**Goal of the exercise:**
From the entries below, return exactly the lines beginning at the one that contains "Click the ^V СледСтр page-down shortcut" and ending at the one that contains "Task: Click the measurement", both of them included, and only those lines.

Saved entries:
....

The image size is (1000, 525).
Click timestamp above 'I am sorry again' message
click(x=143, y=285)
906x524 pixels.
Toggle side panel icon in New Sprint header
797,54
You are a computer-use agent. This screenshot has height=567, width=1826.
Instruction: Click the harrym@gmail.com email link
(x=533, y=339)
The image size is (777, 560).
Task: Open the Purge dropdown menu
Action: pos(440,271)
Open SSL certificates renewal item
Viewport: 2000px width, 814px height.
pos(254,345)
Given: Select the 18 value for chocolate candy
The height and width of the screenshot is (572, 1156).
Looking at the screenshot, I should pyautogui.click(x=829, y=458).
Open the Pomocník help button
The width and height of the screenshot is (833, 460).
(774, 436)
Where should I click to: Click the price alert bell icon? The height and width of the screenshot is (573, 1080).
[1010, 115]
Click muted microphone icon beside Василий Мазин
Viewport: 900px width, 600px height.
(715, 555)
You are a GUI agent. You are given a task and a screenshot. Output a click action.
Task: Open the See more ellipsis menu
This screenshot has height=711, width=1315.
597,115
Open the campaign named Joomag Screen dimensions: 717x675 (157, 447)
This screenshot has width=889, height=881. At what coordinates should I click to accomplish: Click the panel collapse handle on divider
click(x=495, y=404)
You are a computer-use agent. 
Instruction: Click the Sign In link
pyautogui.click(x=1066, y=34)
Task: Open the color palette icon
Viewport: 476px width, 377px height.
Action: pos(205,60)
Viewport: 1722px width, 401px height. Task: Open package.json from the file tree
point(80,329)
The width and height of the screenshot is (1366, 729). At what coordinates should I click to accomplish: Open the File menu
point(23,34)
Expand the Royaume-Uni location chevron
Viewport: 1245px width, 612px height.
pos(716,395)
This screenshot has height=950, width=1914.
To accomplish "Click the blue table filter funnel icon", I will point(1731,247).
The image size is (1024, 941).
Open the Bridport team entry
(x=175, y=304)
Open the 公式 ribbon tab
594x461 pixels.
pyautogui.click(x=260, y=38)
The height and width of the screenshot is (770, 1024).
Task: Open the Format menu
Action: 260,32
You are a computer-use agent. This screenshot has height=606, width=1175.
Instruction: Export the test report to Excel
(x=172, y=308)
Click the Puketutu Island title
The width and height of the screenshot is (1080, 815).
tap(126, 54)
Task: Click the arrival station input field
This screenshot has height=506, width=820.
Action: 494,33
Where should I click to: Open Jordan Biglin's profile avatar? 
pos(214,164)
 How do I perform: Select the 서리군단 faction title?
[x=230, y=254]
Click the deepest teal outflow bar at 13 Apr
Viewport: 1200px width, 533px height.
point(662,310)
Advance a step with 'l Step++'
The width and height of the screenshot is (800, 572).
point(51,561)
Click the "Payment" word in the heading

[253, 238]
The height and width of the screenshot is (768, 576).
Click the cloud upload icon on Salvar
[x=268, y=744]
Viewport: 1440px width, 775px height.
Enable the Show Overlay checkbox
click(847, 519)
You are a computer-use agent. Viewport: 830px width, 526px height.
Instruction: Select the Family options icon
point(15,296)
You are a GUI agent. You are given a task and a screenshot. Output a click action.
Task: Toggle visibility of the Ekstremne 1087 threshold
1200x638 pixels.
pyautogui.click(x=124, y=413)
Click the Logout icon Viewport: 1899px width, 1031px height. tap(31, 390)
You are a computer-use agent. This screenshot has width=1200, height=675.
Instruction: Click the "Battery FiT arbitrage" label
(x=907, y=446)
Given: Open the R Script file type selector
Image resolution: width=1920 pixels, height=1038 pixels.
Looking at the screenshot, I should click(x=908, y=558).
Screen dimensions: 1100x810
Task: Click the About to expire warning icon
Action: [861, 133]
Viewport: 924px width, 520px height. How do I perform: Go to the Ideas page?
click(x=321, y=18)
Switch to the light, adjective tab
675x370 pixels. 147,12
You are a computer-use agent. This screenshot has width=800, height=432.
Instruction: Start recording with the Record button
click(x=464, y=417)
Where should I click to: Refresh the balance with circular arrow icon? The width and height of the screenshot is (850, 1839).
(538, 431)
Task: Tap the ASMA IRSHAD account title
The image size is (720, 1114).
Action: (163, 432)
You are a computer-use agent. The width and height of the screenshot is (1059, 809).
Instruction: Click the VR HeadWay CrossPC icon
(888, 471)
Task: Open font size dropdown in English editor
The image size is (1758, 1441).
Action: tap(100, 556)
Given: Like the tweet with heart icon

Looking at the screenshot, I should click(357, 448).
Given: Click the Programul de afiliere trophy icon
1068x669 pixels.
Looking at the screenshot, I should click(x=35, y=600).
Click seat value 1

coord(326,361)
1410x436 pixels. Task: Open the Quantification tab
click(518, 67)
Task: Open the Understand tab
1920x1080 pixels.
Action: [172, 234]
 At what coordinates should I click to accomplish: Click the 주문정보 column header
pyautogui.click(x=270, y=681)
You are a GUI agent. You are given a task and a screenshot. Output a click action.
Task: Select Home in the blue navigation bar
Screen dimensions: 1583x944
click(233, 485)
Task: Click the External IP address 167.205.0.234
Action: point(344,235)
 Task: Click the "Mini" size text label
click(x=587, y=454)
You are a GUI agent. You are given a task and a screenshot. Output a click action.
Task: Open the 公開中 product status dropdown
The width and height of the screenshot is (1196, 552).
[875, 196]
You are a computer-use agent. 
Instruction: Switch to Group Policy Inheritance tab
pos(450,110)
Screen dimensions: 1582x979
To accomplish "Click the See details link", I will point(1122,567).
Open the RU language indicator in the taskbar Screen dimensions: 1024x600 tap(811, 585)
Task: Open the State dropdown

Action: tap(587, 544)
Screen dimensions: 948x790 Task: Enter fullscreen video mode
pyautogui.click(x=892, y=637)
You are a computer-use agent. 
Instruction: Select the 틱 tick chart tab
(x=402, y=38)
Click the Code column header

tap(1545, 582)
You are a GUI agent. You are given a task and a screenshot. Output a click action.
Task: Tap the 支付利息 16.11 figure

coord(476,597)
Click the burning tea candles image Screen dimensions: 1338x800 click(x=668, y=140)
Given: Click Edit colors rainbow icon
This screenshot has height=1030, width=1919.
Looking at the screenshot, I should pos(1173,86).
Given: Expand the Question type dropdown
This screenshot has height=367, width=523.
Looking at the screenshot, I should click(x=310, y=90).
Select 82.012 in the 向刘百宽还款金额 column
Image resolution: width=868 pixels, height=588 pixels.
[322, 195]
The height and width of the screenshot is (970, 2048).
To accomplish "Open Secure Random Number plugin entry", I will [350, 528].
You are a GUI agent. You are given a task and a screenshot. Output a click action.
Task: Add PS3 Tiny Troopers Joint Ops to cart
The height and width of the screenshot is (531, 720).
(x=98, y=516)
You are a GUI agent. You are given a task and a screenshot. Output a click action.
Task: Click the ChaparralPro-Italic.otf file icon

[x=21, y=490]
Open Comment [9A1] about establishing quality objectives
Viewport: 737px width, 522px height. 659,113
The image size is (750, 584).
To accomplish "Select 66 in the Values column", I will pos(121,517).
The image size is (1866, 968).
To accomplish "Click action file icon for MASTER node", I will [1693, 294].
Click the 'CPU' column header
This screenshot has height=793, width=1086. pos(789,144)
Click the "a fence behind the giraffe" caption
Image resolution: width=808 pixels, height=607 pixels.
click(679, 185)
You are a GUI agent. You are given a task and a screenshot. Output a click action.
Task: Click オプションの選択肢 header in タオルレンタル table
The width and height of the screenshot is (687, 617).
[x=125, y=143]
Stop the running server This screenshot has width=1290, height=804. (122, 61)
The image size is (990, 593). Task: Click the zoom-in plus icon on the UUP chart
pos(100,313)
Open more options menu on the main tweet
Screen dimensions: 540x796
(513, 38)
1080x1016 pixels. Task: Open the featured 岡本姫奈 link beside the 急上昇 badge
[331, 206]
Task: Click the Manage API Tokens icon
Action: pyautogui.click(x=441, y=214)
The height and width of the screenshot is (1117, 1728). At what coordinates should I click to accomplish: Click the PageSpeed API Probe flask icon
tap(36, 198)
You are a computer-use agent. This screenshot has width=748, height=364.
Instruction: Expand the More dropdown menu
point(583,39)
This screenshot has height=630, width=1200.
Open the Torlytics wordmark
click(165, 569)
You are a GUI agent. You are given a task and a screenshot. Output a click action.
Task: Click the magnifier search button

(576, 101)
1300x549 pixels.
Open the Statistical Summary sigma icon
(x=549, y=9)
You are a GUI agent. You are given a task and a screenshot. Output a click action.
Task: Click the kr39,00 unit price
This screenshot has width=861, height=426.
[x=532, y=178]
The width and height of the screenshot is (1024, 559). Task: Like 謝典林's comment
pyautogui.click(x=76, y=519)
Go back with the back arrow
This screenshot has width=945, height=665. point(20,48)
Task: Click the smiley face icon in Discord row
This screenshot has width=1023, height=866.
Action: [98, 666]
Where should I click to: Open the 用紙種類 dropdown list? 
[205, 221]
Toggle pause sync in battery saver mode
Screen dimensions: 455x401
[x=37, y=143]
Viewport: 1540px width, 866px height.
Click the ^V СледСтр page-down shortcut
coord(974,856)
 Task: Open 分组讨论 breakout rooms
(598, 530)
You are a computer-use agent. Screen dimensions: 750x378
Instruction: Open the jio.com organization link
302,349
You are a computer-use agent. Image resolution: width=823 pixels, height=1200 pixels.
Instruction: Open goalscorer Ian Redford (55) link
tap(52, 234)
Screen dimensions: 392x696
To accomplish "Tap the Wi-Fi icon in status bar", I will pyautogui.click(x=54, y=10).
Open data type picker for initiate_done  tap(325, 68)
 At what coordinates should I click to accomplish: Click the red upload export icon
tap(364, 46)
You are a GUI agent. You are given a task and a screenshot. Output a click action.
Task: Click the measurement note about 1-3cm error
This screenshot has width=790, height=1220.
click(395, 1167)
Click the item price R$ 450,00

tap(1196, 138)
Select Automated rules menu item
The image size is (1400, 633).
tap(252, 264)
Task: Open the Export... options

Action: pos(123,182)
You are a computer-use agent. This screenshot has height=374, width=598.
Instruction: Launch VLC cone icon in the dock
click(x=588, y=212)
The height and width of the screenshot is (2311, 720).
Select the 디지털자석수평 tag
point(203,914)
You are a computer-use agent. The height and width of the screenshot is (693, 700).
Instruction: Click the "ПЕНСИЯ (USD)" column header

....

**The completed task:**
Click the ^V СледСтр page-down shortcut
coord(974,856)
 Task: Open 分组讨论 breakout rooms
(598, 530)
You are a computer-use agent. Screen dimensions: 750x378
Instruction: Open the jio.com organization link
302,349
You are a computer-use agent. Image resolution: width=823 pixels, height=1200 pixels.
Instruction: Open goalscorer Ian Redford (55) link
tap(52, 234)
Screen dimensions: 392x696
To accomplish "Tap the Wi-Fi icon in status bar", I will pyautogui.click(x=54, y=10).
Open data type picker for initiate_done  tap(325, 68)
 At what coordinates should I click to accomplish: Click the red upload export icon
tap(364, 46)
You are a GUI agent. You are given a task and a screenshot. Output a click action.
Task: Click the measurement note about 1-3cm error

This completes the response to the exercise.